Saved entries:

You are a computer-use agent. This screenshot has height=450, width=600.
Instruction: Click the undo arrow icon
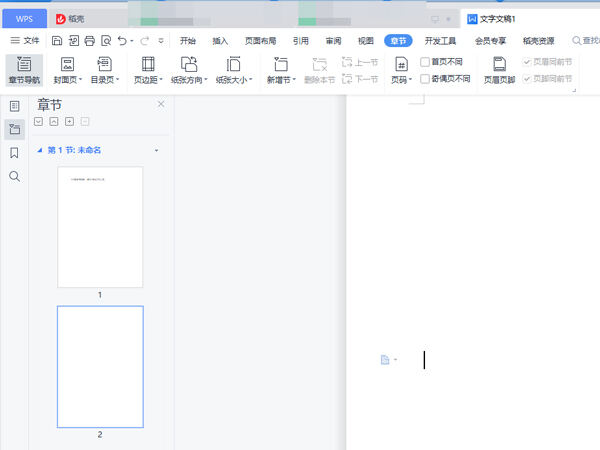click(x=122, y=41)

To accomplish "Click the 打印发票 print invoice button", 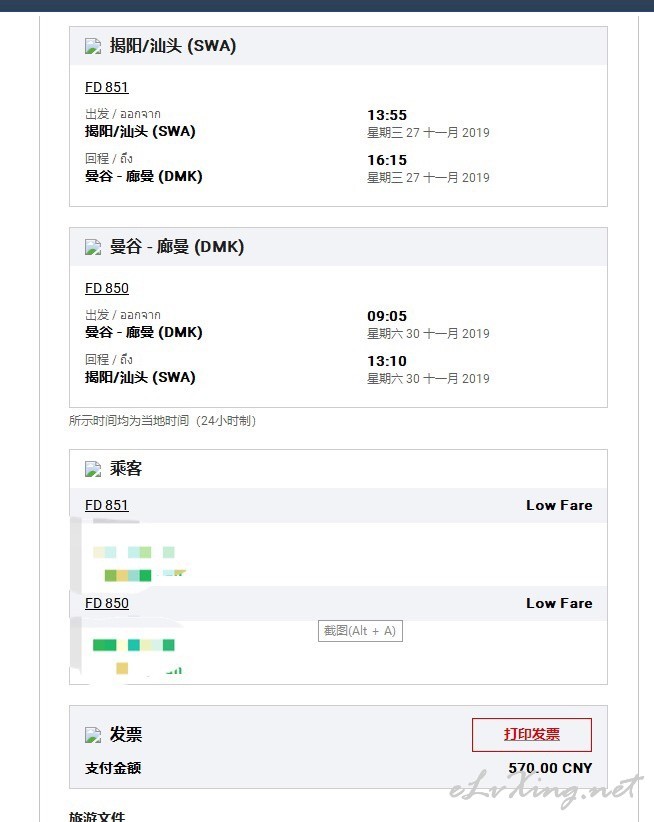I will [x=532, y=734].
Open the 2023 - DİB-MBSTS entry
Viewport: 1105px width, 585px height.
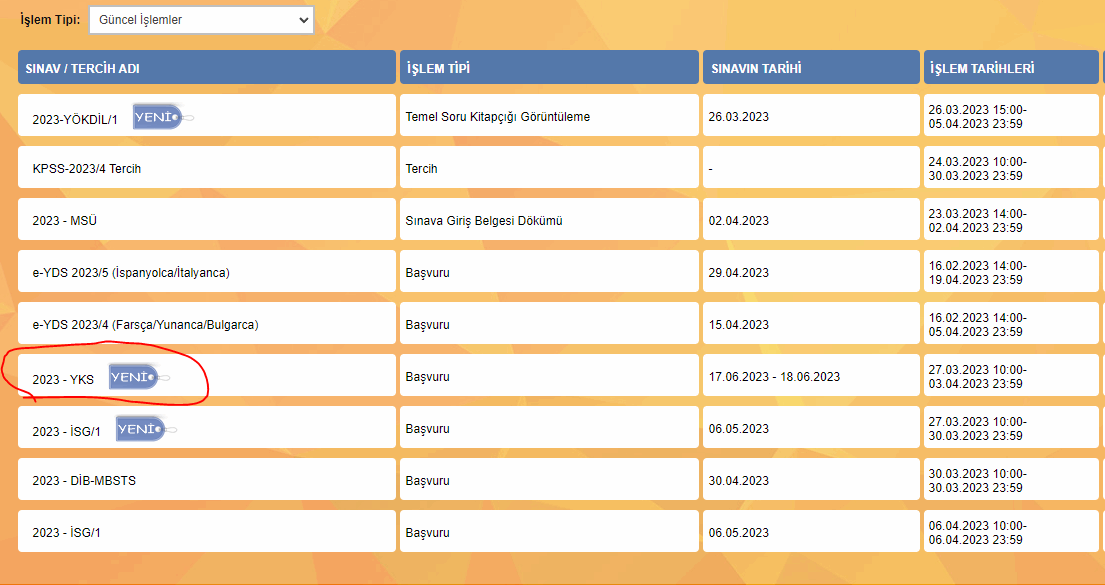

● **Work request**: Pull every line containing "height" from the data.

● **Response**:
You are a computer-use agent. This screenshot has height=450, width=600.
Viewport: 1105px width, 585px height.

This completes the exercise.